Our verification-in-the-loop training approach sheds light on a new search direction for developing reliable and verifiable AI-empowered systems. It follows the idea of correctness-by-construction in traditional trustworthy software system development and makes it possible to take system properties (or requirements) into account during the training process. It also reveals that (i) it is not necessary to learn on actual data to build high-performance (e.g., high reward and robust) DRL systems, and (ii) abstraction is an effective means to deal with the challenges in verifying DRL systems and shall be introduced earlier during training, rather than an ex post facto method in verification.

Our work would inspire more research in this direction. One important research objective is to investigate appropriate abstractions for the DRL systems with high dimensions. In our current framework, we adopt the simplest interval abstraction that suffices to the systems with low dimensions.
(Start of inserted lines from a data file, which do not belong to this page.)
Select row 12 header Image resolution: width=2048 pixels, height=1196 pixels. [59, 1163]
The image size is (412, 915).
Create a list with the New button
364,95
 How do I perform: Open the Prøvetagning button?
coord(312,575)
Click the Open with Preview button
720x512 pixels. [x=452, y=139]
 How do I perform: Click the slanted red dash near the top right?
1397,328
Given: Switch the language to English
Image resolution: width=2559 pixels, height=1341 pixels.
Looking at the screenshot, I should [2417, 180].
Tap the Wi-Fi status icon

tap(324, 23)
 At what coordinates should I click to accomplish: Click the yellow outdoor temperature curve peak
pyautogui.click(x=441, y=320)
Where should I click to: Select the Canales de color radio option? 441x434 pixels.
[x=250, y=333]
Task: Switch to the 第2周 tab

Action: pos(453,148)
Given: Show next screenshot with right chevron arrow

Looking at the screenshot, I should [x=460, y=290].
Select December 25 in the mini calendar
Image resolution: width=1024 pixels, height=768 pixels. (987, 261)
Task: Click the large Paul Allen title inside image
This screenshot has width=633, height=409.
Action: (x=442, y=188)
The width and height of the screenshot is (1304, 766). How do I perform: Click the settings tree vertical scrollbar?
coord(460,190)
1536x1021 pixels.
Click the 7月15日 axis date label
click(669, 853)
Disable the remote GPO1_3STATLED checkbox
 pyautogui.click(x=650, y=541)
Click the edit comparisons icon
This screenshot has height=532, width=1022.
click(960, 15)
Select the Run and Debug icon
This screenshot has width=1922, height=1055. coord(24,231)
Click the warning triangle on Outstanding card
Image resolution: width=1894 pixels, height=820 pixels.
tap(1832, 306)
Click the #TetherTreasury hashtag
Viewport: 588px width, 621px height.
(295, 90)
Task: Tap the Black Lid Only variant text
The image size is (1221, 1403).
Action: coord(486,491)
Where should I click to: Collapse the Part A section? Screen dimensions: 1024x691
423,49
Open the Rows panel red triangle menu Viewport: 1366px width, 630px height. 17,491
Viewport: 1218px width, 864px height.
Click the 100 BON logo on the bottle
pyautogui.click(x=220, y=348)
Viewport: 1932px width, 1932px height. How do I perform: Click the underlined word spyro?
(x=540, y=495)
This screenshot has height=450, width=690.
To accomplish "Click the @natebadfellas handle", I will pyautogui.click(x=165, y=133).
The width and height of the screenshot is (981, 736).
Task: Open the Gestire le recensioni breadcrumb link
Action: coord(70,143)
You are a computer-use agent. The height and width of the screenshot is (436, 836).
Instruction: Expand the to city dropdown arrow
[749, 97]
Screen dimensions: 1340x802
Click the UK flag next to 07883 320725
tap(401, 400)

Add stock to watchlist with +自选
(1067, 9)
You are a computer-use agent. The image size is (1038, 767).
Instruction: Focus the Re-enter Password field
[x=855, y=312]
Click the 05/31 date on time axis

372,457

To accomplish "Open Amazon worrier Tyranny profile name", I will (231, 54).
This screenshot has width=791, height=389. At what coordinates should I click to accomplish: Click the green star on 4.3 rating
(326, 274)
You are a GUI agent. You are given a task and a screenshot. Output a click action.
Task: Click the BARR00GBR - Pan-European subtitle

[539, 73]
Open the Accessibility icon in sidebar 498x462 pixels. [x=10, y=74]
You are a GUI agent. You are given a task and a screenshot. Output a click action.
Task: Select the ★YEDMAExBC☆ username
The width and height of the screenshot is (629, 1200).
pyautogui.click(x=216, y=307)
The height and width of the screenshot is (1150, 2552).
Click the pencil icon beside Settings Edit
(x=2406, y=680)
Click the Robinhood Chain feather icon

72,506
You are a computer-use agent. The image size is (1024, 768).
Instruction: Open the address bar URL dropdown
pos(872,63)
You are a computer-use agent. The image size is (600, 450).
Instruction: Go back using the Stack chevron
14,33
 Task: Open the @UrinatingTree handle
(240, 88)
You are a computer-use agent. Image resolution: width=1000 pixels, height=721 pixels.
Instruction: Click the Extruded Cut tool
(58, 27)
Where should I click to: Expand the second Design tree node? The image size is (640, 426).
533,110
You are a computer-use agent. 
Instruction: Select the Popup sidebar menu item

It would be interesting to investigate more sophisticated abstractions such as floating-point polyhedra combined with intervals, designed mainly for neural networks [43], to those high-dimensional DRL systems. Another direction is to extend our framework to non-deterministic DRL systems. In the non-deterministic case, a neural network returns both actions and their corresponding probabilities. We can associate probabilities to state transitions and obtain a probabilistic model. The model can be naturally verified using existing probabilistic model checkers such as Prism [30]. Thus, we believe that our approach is also applicable to those systems after a slight extension. It would be another piece of our future work.